Leveraging the SDGs for Societal Impact
“We are a force for positive change in the world.” In 2017, Rotterdam School of Management (RSM) at Erasmus University in the Netherlands adopted this simple statement to reflect its new mission. This represented a dramatic shift from the earlier mission of the school, which centered around more traditional goals such as “to provide excellent and responsible education” and “to base our teaching on our sound and world-leading research.”
Simultaneously, RSM faculty and administrators were inspired by “I Will Be a Hummingbird,” a story told by the late Wangari Maathai, a Kenyan environmentalist and Nobel Peace Prize winner. The story's main premise is that change starts with the power of individuals taking responsibility. This message strongly resonated with us because our school had been running an internal campaign called “I Will” since 2009. As part of the campaign, which is still ongoing, students, faculty, and alumni are asked to set personal “I will…” goals to achieve social impact.

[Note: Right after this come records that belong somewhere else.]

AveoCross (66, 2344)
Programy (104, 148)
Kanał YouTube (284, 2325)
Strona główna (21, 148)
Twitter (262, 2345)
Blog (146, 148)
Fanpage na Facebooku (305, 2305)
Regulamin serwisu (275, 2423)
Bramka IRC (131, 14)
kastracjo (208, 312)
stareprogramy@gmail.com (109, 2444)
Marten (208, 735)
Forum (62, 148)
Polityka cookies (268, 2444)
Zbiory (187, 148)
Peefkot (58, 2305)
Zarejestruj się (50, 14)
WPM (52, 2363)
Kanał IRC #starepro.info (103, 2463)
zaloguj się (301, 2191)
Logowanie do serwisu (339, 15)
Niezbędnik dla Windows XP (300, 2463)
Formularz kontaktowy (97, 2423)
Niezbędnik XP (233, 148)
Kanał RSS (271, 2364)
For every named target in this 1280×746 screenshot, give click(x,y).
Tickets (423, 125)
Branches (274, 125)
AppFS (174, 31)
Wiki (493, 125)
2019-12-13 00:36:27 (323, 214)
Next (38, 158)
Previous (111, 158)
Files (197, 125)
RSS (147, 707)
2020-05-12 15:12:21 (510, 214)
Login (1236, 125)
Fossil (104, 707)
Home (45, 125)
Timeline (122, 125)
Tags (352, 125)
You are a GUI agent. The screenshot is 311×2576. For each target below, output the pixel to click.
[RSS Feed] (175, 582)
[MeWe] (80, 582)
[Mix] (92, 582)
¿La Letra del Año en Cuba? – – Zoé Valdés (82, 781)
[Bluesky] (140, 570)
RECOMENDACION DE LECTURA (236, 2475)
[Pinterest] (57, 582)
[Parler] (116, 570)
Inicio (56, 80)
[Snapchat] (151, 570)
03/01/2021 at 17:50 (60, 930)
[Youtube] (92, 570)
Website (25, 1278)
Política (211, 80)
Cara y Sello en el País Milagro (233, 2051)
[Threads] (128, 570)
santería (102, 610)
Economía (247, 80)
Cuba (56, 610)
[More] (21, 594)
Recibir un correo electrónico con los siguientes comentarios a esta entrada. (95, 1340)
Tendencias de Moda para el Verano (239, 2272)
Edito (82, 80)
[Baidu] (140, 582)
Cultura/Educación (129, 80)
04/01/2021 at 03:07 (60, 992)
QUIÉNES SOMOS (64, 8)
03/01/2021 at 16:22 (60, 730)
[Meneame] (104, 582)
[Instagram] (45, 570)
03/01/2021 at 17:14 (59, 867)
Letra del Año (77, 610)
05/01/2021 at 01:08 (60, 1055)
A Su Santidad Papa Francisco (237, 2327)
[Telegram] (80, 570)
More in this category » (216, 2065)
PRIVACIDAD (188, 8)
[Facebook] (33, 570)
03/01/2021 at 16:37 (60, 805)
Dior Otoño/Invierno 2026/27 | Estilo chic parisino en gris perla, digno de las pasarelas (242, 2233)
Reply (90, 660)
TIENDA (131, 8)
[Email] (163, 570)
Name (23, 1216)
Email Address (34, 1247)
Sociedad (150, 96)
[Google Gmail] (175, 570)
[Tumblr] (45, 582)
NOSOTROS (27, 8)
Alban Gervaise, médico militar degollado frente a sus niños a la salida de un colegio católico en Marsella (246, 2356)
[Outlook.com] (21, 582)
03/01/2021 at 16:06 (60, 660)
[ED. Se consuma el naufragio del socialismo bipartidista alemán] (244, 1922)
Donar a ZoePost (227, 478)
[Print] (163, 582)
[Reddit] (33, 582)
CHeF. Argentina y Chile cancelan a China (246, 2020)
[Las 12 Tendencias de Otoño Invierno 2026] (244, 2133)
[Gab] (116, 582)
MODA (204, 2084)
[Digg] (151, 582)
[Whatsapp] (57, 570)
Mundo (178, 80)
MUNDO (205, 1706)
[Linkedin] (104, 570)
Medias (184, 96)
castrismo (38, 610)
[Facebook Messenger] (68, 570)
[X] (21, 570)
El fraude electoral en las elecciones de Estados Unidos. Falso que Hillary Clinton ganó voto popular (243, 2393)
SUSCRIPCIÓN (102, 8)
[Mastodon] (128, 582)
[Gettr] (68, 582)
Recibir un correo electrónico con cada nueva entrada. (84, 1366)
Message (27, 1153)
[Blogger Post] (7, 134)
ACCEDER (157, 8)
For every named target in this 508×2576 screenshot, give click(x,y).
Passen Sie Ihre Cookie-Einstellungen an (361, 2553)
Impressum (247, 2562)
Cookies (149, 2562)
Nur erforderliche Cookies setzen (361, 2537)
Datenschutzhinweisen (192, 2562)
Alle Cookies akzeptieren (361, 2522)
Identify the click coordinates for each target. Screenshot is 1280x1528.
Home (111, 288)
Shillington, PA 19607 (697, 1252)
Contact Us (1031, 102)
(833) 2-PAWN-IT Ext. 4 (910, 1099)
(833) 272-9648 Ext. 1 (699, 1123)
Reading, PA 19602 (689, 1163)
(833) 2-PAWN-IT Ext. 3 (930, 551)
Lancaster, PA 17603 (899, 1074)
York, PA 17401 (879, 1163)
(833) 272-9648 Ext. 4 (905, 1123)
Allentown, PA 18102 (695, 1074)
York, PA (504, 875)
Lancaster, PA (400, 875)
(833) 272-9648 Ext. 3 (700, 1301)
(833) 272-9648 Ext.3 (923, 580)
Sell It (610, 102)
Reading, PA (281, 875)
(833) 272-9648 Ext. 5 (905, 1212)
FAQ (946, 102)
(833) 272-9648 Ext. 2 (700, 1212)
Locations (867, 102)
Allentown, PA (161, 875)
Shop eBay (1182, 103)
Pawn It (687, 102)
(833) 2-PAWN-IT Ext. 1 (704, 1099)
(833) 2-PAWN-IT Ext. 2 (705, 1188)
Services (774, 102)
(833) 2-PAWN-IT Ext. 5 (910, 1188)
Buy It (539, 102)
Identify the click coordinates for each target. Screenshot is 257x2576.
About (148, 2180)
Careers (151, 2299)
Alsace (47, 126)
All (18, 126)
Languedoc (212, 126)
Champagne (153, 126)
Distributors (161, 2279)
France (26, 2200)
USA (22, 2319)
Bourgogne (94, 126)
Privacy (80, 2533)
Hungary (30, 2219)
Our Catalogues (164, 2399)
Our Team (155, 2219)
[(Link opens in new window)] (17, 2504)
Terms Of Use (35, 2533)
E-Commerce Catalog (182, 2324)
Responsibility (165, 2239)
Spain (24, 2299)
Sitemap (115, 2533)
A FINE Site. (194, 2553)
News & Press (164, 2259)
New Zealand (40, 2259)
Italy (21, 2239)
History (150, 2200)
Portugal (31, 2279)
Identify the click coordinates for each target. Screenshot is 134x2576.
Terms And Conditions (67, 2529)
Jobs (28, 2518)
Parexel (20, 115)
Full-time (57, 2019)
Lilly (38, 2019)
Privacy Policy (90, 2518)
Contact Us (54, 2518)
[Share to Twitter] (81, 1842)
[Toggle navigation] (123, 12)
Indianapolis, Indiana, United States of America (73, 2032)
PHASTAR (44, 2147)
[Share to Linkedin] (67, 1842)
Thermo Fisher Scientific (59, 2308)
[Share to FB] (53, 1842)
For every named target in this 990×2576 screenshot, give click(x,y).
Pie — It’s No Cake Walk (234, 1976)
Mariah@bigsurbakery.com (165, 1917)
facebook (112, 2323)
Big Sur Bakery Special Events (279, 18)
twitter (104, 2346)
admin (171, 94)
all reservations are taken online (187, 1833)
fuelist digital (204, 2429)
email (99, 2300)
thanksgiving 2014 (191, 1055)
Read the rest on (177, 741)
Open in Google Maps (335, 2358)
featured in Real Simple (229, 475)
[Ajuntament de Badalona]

While our new mission has unleashed much energy and passion among the broader RSM community, it also generated some skepticism. Stakeholders asked many probing questions: What, exactly, does it mean to be a force for positive change in the world? What type of student do we want to attract and educate? What type of research contributes to positive change? What consequences does the mission have for the way RSM organizes its operations and facilities?
These questions presented us with a typical management problem: We were forced to determine how to fill the gap between the promise of our new mission and our performance. In the end, we realized two things. First, we needed a clear framework for action if we wanted to achieve results. And, second, to have the greatest impact, we would need to expand our mission far beyond our own community.
Connecting the SDGs to Business Education
RSM choose the United Nations’ Sustainable Development Goals, part of the U.N.’s 2030 Agenda for Sustainable Development, as its framework for effecting positive change. By offering shared goals and a common language for governments, businesses, and civil organizations, the SDGs made our discussions around implementing positive change more tangible.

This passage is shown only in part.